There’s never anyone else in the room and I’m always at that desk.

There’s no bed, no kitchen, no husband and no pets.

The pen and paper (sometimes I’m using a typewriter or computer, but typically I picture myself handwriting) feel like my whole world. It doesn’t matter what I’m writing – a letter? A newspaper column? A novel? I’m writing and I can’t seem to do anything else.

Despite the gloom and crushing loneliness, I have never been as calm as I am in this apartment. Oddly, even when I was in elementary school, I never felt scared of dying like this, alone in a crappy room. It seemed inevitable and in a way, reassuring; it soothed me somewhat to think I would still be writing that close to the end – that no matter what mistakes I had made in my life, no matter how badly I isolated myself, in the end I would still have my writing.

This vision has stayed with me for more than a decade, through countless life changes and many changes of address. I no longer live in a city and don’t plan to ever again. Yet, in my mind, at the end, it’s always this tiny urban apartment, with its notebooks and ink, that’s my only companion.

I find it interesting that the apartment is so far above the city, almost in an angel-realm. It strikes me that the room is dark, lending a sense of obscurity to the room, its minimal furnishings, the books and even the words I’m writing. Even the city is obscured, not by the darkness but by its placement: countless floors down and outside a window that is behind me.

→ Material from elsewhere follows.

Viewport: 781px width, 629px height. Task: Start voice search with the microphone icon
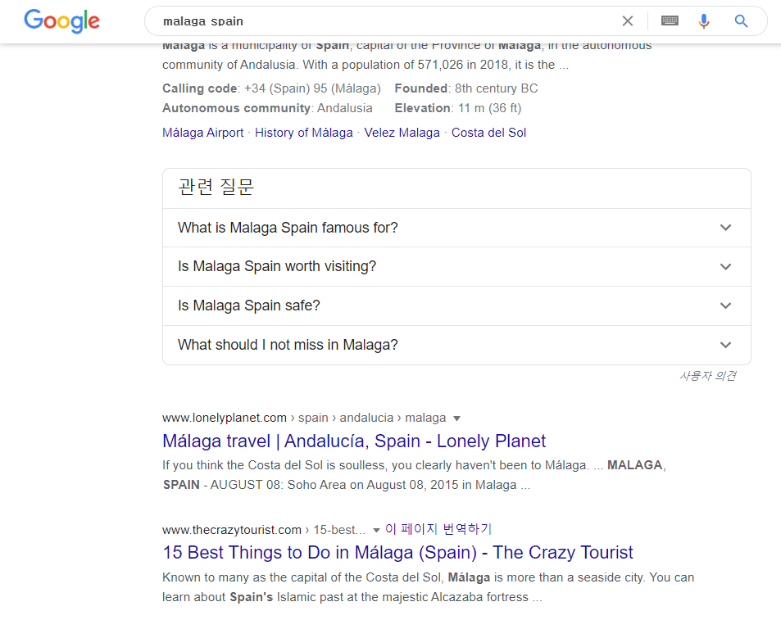[x=704, y=20]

It’s death itself, this room and its impenetrable solitude.

Except the word “impenetrable” might be incorrect. In my mind, the window is always open. I can feel the air on my back, cool and smelling just a little like cars and shoes. There is nothing between my back and the world, other than an unseen vertiginous drop. There’s a sense that if I stopped writing and tipped my chair toward the window, down I would go. I could die. Or if the apartment is death, then I could return to life.

Imagine if death really were a dark studio apartment in Manhattan. It could be similar to Jean-Paul Sartre’s “No Exit,” where it’s hell to stay. Or it could be a nice break, not from work but from life itself. You could know your thoughts in a place like this. You could master them before you face life again, or before you face whatever’s next.

Or maybe this death apartment is literally “what’s next” for me. Maybe when I was 10 years old, I somehow tapped into a life that will be.

I like my husband, my pets, my non-cosmopolitan White Rock life. I don’t ever want to be that reclusive old woman so far away from the faintest noise of any life besides my own. But if it happens, at least I’ll be a reclusive old woman with a moon-vine arm band, the little green leaves wiggling merrily on my loose skin as I scribble my way through the dark.